Maybe it’s a tad theological for the yule time taste of some, but in this year’s Paraclete Christmas card I wanted to point beyond the manger. Not to make light of the importance of Jesus’ coming into the world as a baby human being. That is a wondrous mystery. But I wanted to show the Christmas miracle in an even older historical context. My mind went further back, to the time when “all things were created through him and for him.” If we think of Jesus as the one who started it all, and the one who holds it all together, his claims are not just a matter of piety. They speak to the nature of reality.
From whence springeth this inclination to theologize via Christmas card? Hard to say. So many people speak into our lives. So many verses penetrate our hearts. So many experiences put us in contact with reality. For sure, a significant influence was Dr. Paul Tyson, who gave the 2018 Areopagus Lecture, sponsored by Mars Hill Audio. The title of his lecture was “Escaping the Silver Chair: Renewed Minds and Our Vision of Reality. C.S. Lewis fans will catch the allusion. Or maybe not. I read the Narnia series every ten years or so, but I needed a reminder that The Silver Chair is the title of one of the books!

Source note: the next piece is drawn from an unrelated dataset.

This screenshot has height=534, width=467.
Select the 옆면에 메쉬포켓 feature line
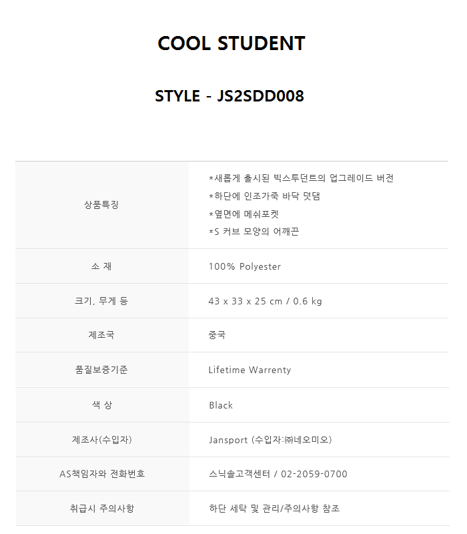pos(244,214)
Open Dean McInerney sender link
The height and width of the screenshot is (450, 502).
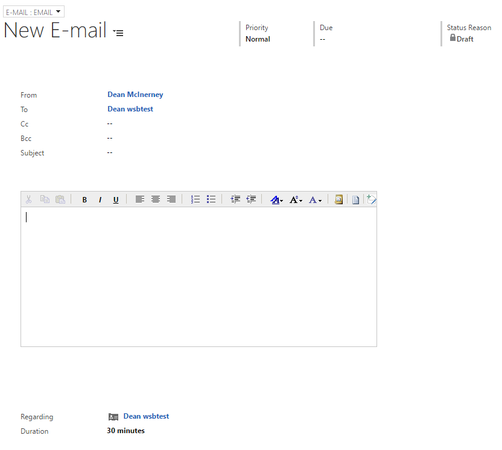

In the story, Prince Rilian is tied to a silver chair during the few minutes each day when he is in his right mind and aware of his bondage, caused by an evil enchantress. His “enchantment of disenchantment” is a spell that causes him to stop believing what is real, and even forget who he is. In doing battle with the hearts and wills of Rilian and his rescuers, the enchantress seeks to subtlety persuade them that there is no beautiful world beyond walls of her chambers. There is no sky, no sun, no Aslan. In the end, the enchantress is revealed for the evil serpent that she is, and Rilian is freed from her illusions of disillusionment.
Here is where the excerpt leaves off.